| Source text |
Till then, my noble friend, chew upon this
A few weeks back I wrote a, uh, respectful critique of the Center for Medicare and Medicaid Services program to give U.S. hospitals quality ratings. I was pleased to learn that CMS is now re-evaluating that program and requesting public input.
Well, I was pleased for a few minutes. The document soliciting feedback acknowledges the problems I (and more qualified others) pointed out, but I had some issues with it:
- It downplays the most serious problems
- It proposes small tweaks to problems that need major re-thinking
- It talks about contracting with yet another Yale-affiliated group to work through this process (at least someone can benefit from this, I guess)
Below are the comments I sent in response to the request.
Regarding convergence with k-means clustering: I think the use of k-means is not appropriate for grouping the hospital summary scores. They are smoothly distributed by construction, and there aren't any natural breaks.
If k-means is going to be used, it is essential to use multiple iterations of the algorithm to achieve convergence. Not doing so is a serious error, and I think the document improperly downplays the importance of this issue. A single iteration is not "recommended" by any authority.
Regarding Winsorisation of summary scores: As above, I think using k-means introduces more problems than it solves. If it is to be used, I don't think it really matters much whether the summary scores are trimmed. If pressed, I would say to remove the Winsorisation step to simplify the overall process.

| Your goal |
Please list every issue that the post on CMS hospital quality ratings raises with the document soliciting feedback, as given in its bulleted list. The records that follow the post are separate material and have no connection to it.

| Given data |
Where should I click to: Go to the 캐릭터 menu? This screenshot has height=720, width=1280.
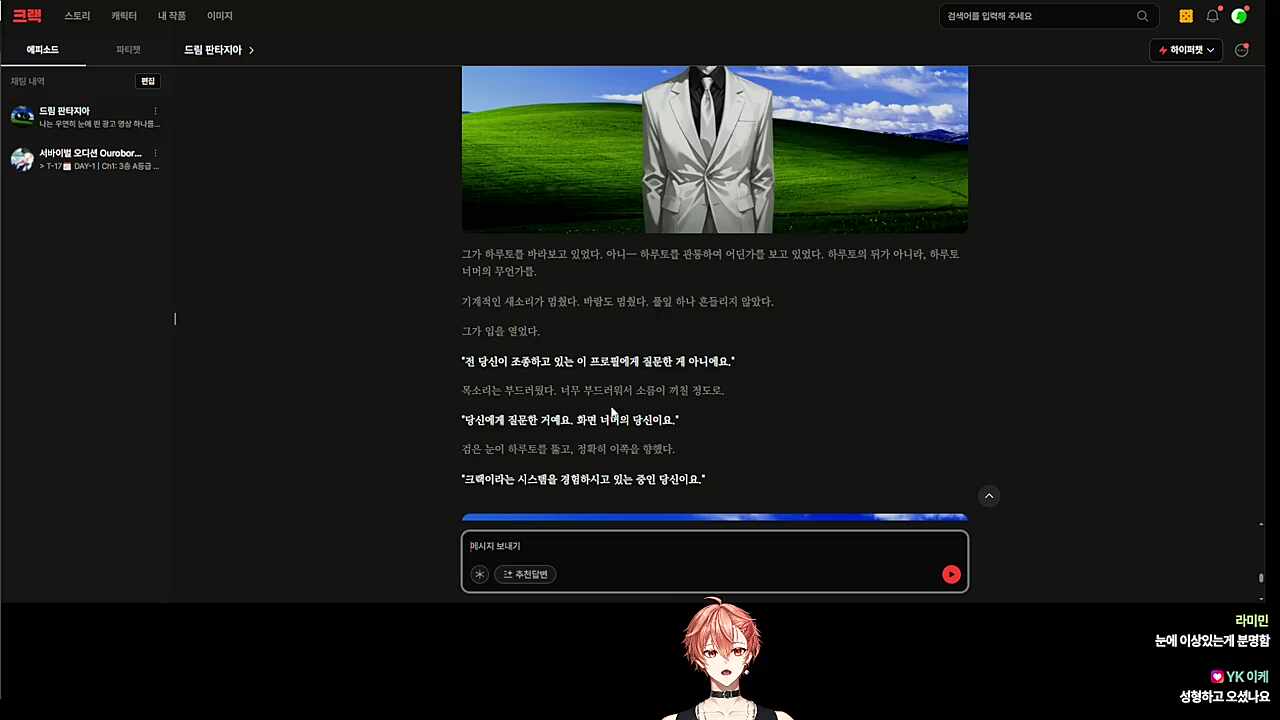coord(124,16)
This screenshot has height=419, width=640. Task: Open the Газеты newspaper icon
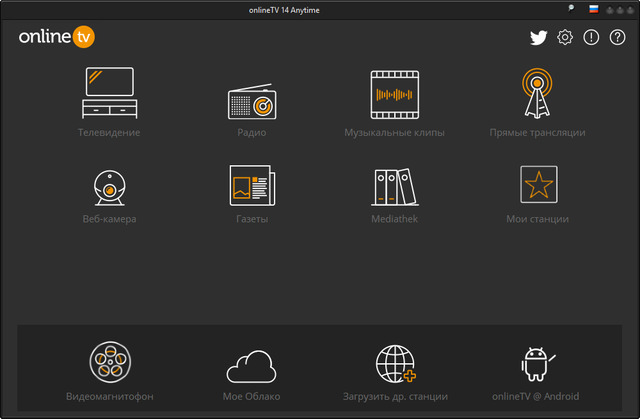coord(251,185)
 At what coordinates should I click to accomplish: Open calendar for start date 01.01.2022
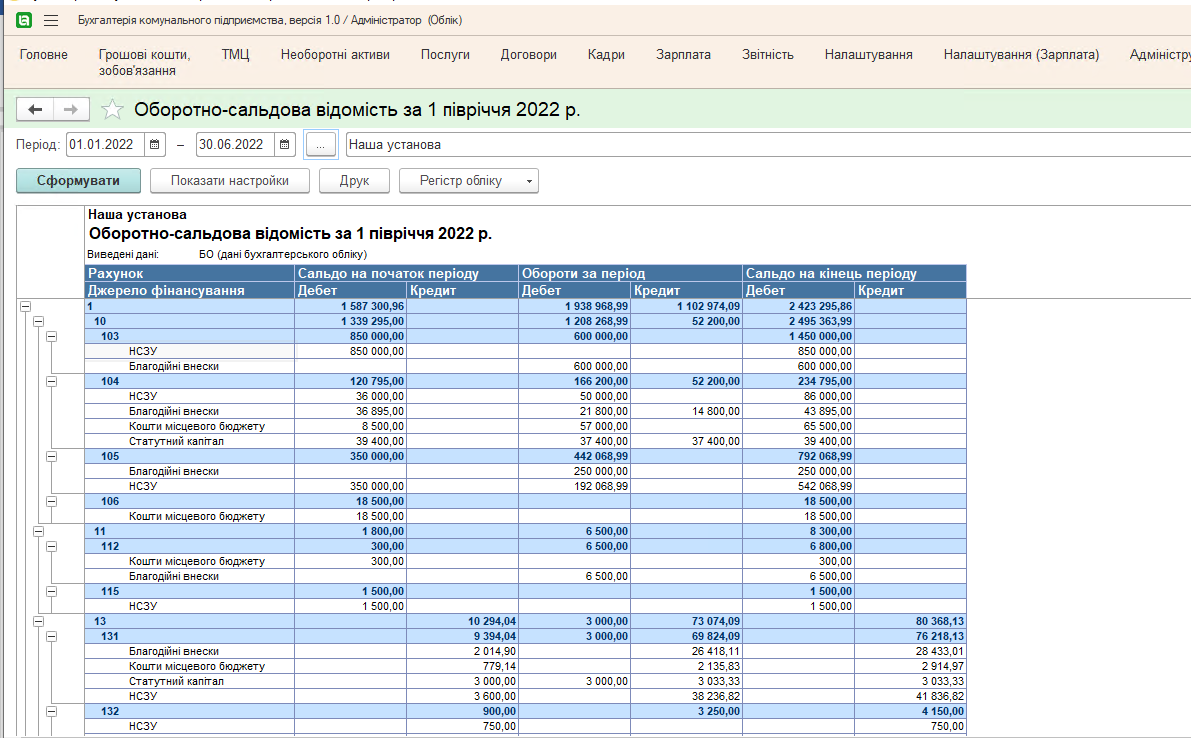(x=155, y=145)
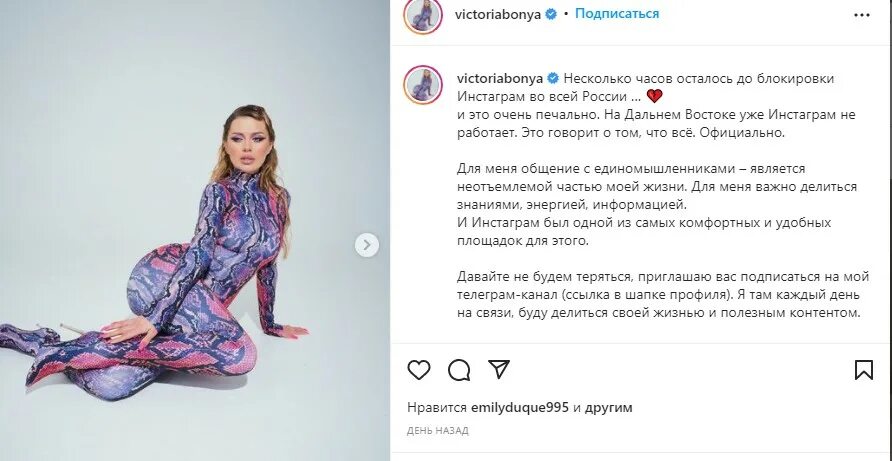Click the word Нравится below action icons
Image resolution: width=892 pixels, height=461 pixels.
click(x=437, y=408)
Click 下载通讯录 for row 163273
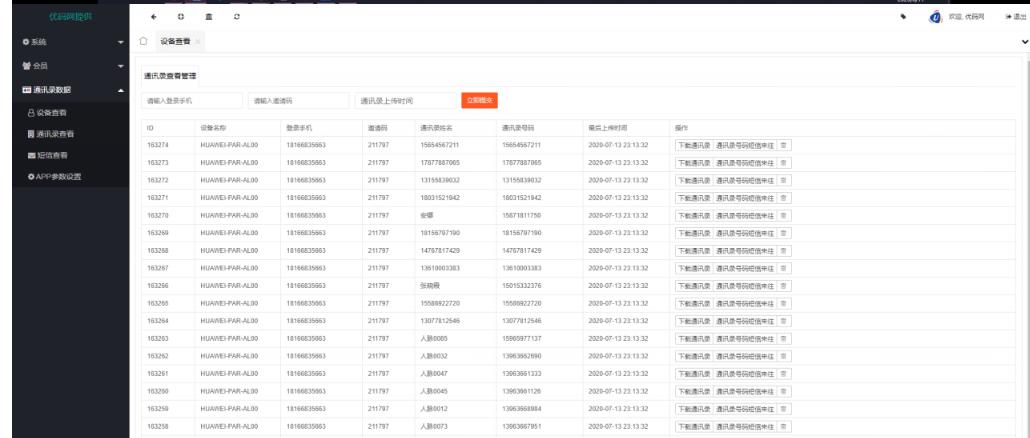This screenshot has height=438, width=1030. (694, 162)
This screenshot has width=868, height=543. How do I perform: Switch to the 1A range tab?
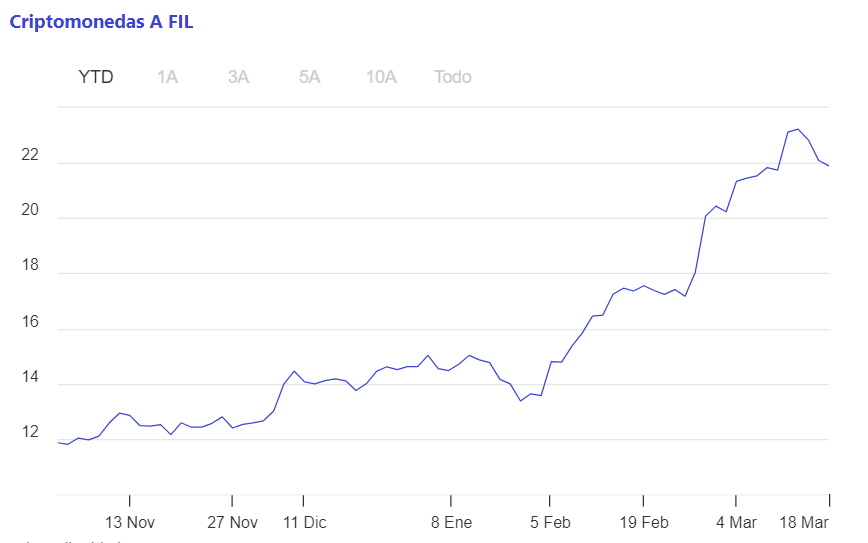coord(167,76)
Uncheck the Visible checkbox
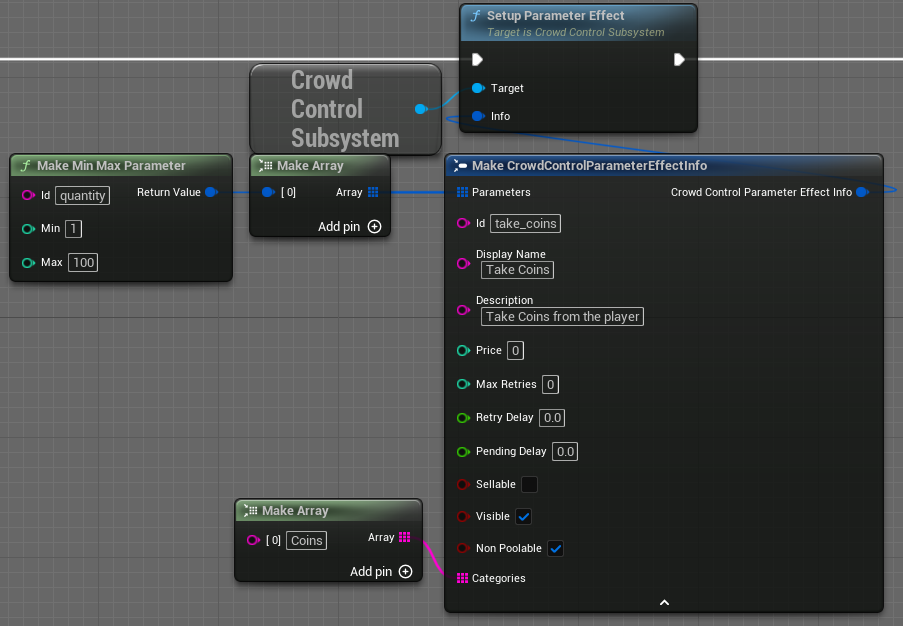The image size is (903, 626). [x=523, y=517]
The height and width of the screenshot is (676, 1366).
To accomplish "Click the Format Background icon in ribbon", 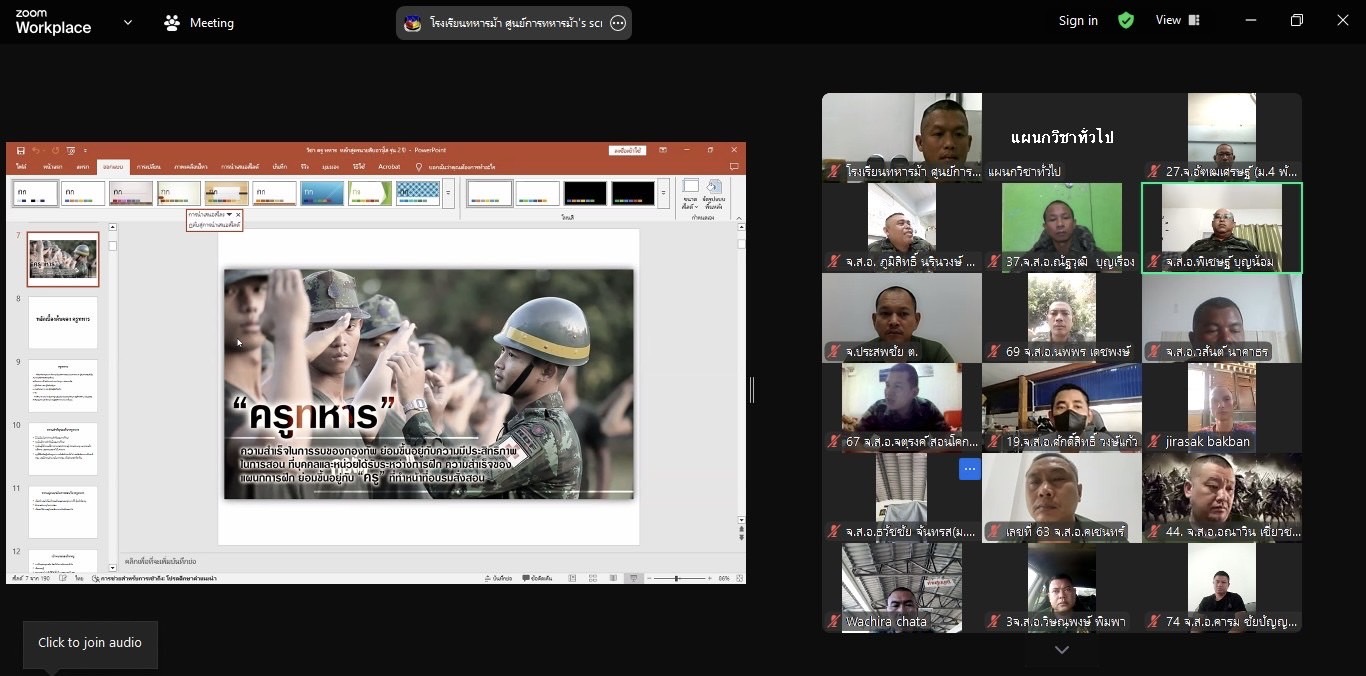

| Written solution |
- It downplays the most serious problems.
- It proposes small tweaks to problems that need major re-thinking.
- It talks about contracting with yet another Yale-affiliated group to work through this process.